_What is needed_: Rewrite the paragraph in the threshold-screening passage that begins "Permitted with note" as a short bulleted list, keeping its main facts.

_Passage_:
+++

Practical Threshold Screening

For most LDS investors, a practical threshold-based approach works well. Here's a typical configuration:

Automatic exclusion: Any company whose primary business is adult entertainment production, distribution, or hosting. Based on current public markets, this catches essentially zero names.

Exclude at 5% threshold: Any company with more than 5% of revenue from adult content. This catches very few names; most are private. Historically, some smaller media companies hit this threshold but have phased out or been acquired.

Permitted with note: Media conglomerates with minor adult content exposure (under 5%). This includes Comcast, Warner Bros. Discovery, and Paramount. Most LDS screens permit these with the understanding that the exposure is incidental and diluted.

Clean: Hotel chains, telecom companies, payment processors, and most tech platforms fall into the clean category for pornography-specific screening, though they may have other screening concerns.

The Broader "Content" Question

Some LDS investors extend pornography screening to include any media company that produces explicit or sexualized content, even if it's not technically pornography. This is a broader cultural-content screen that goes beyond strict pornography exclusion.

Under this broader screen, you might exclude:
- Netflix (explicit content in some original programming)
- HBO/Warner Bros. Discovery (explicit content in HBO originals)
- Showtime/Paramount (explicit content)
- Some video game publishers (mature-rated content)

This is a stricter approach that significantly narrows the media sector. It's more about personal cultural values than about the pornography exclusion specifically. Most mainstream LDS screens don't apply this broader cultural filter, but individual investors can tighten their screens if they prefer.

+++

_The data_:
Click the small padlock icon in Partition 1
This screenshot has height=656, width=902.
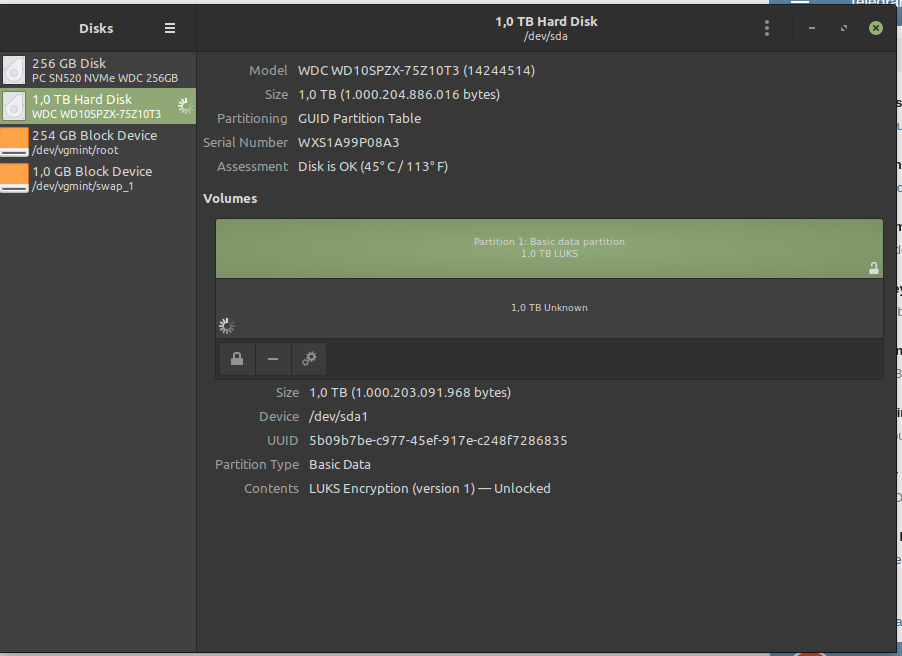click(x=873, y=268)
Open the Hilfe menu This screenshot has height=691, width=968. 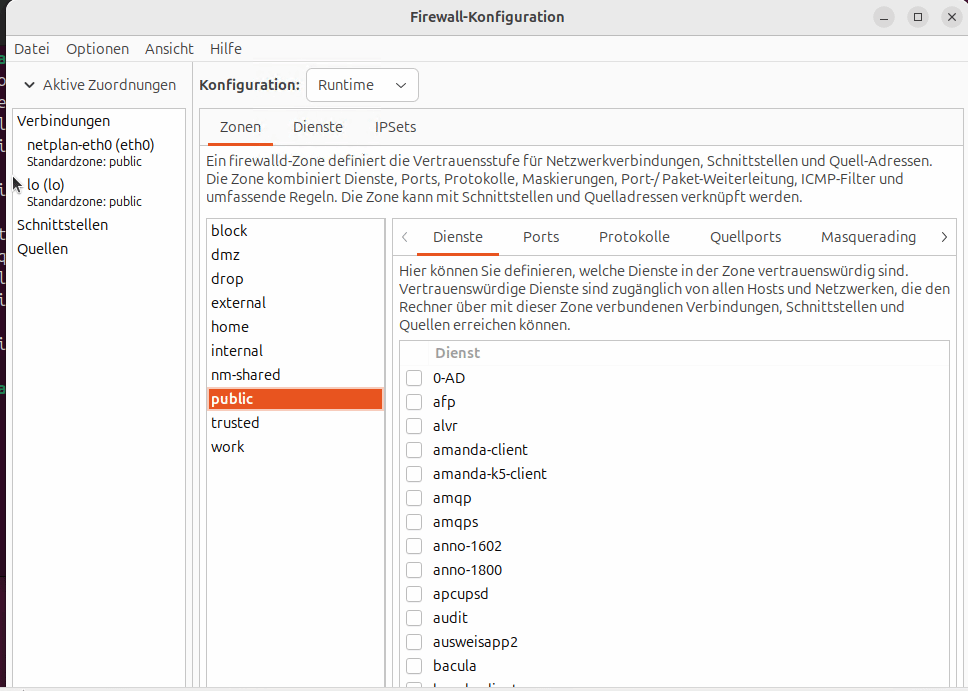coord(225,49)
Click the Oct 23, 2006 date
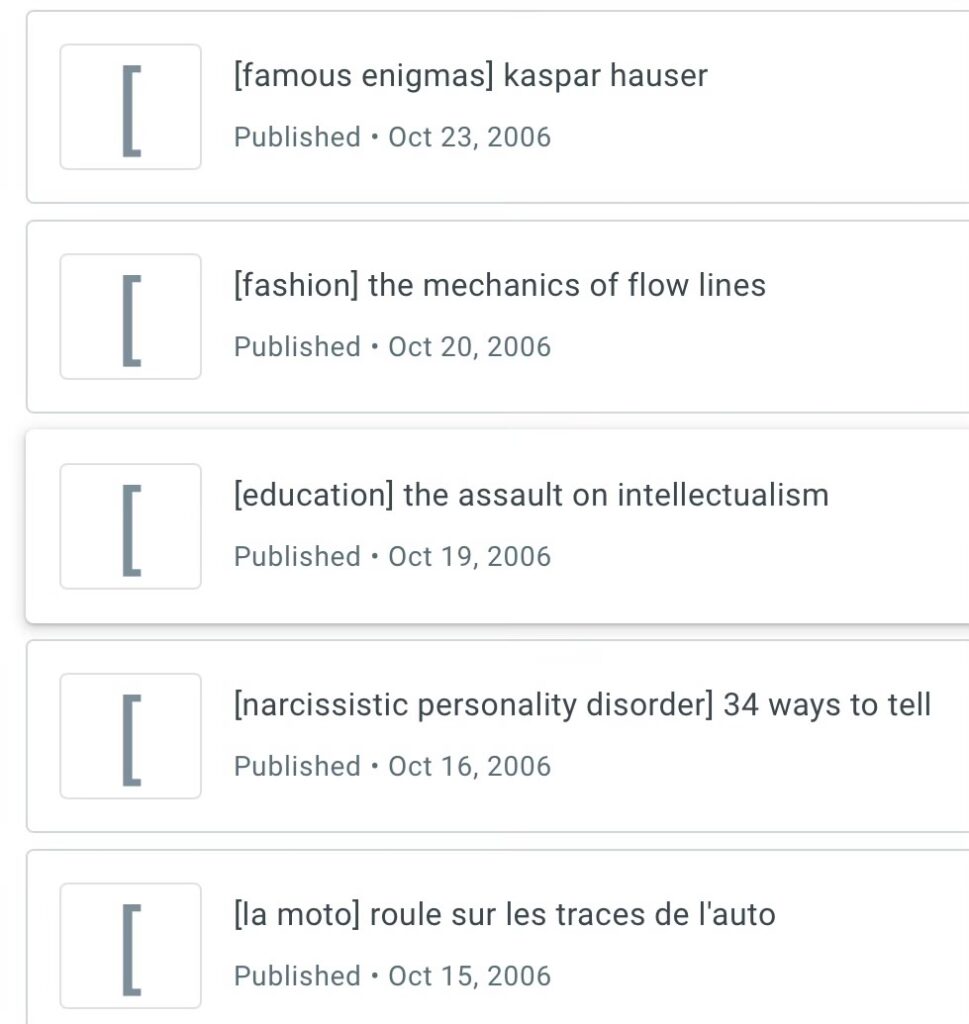This screenshot has height=1024, width=969. 469,137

+++

_Exercise result_:
- Category: permitted with a note
- Covers media conglomerates with minor adult content exposure (under 5%)
- Examples: Comcast, Warner Bros. Discovery and Paramount
- Most LDS screens permit these companies because the exposure is incidental and diluted